En quizás el mejor libro del año pasado, David Graeber y David Wengrow nos proporcionan la evidencia y razones para una práctica diferente de los derechos humanos y de otro tipo. Quisiera proponer esa práctica como el punto de partida para la nueva política del año crucial que será 2022 para Colombia y el resto de las Américas.
En A New History of Humanity, ellos trazan la presencia de lo que nuestros pueblos originarios reconocerían inmediatamente como la naturaleza del movimiento y la transformación. Visible en la migración de aves, las estaciones, y las sombras de la selva o las montañas. Y en las imágenes de animales que pueblan nuestras historias nativas y la literatura etnográfica. Se lo puede discernir en la historia de Helena Valero, una mujer brasileña de ascendencia española que creció entre los Yanomamo en los treinta. Su relato ha sido citado por escritores tan diversos como Steven Pinker, quien olvida mencionar que Valero abandonó a los Yanomamo para vivir según los modales manifiestos de la “civilización occidental” solo para encontrarse enfrentando la soledad y el hambre. Después de un tiempo, decidió que prefería la vida entre los Yanomamo.
Su historia no es inusual. Los autores refieren una carta en la cual Benjamin Franklin relata como “un niño indio (que) ha sido traído entre nosotros, aprendido nuestro idioma y habituado a nuestras costumbres, tras visitar a sus familiares indígenas y caminar con ellos, no hay forma de persuadirlo para que regrese”. Franklin explica que esto no sucede solo entre “indios”, pues “cuando las personas blancas de ambos sexos han sido tomadas prisioneras jóvenes por los indios, y han vivido un tiempo entre ellos, rescatadas y tratadas con toda la ternura imaginable para permanecer entre los ingleses, sin embargo, al poco tiempo se disgustan con nuestra forma de vida y aprovechan la primera oportunidad de escapar de nuevo al bosque”.

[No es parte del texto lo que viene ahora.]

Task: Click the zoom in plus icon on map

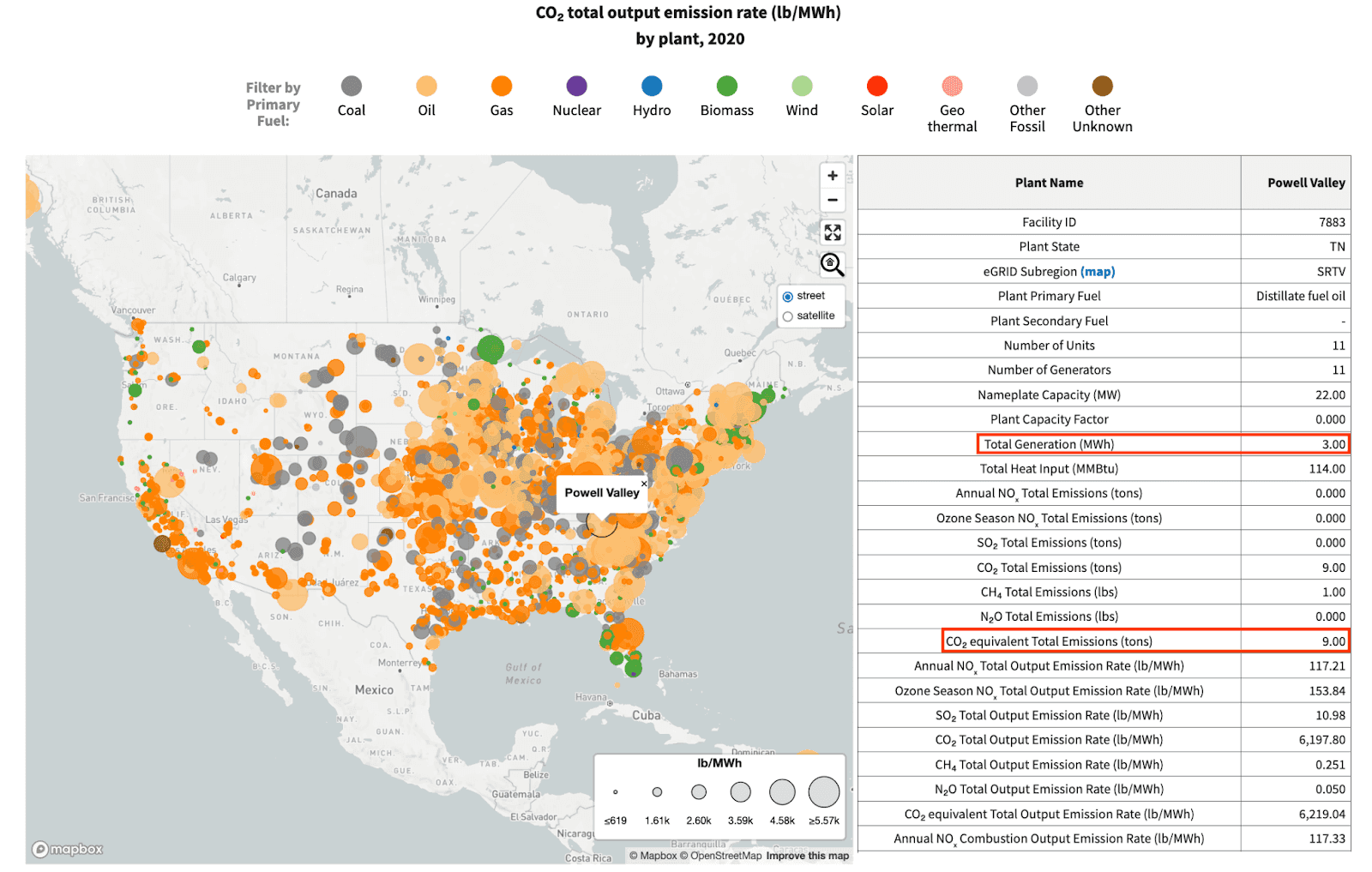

Al bosque o el mangle escaparon también los esclavos traídos de África a Cartagena de Indias. Ejerciendo tal derecho, diríamos el derecho a moverse, constituyeron a San Basilio de Palenque que es hasta hoy el centro de toda la música que importa en Colombia y en otros lugares.
Cualquiera que haya crecido en ciudades llenas de gente que vive en la calle, en la pobreza, o que renuncian a casi todo su tiempo en el trabajo constante obligadas por el hábito o las circunstancias —desafortunadamente, la mayoría de nosotros— es una suerte de revelación mágica descubrir que no hay nada inevitable en todo esto. Durante la mayor parte de la historia, muchos de entre quienes se encontraron en situaciones similares, “conflictos de civilización” como los llama Graeber, han podido ofrecer razones claras para alejarse de la civilización inglesa y española y entrar en sociedades que enfatizan “la libertad sexual, pero también la libertad respecto de la expectativa de un trabajo sin cesar en busca de riqueza”. No se trata de utopía sino de historia. Esta documenta la enorme importancia para las personas de los vínculos sociales intensos presentes en las sociedades originarias que enfatizan el cuidado, la seguridad y ayuda mutua, y sobre todo la felicidad que les resultó imposible de replicar una vez de vuelta en los escenarios europeos. La seguridad “adopta muchas formas”, concluyen Graeber y Wengrow. “Existe la seguridad de saber que uno tiene una probabilidad estadísticamente menor de recibir un disparo con una flecha. Y luego está la seguridad de saber que hay personas en el mundo que se preocuparán profundamente si uno lo recibe”.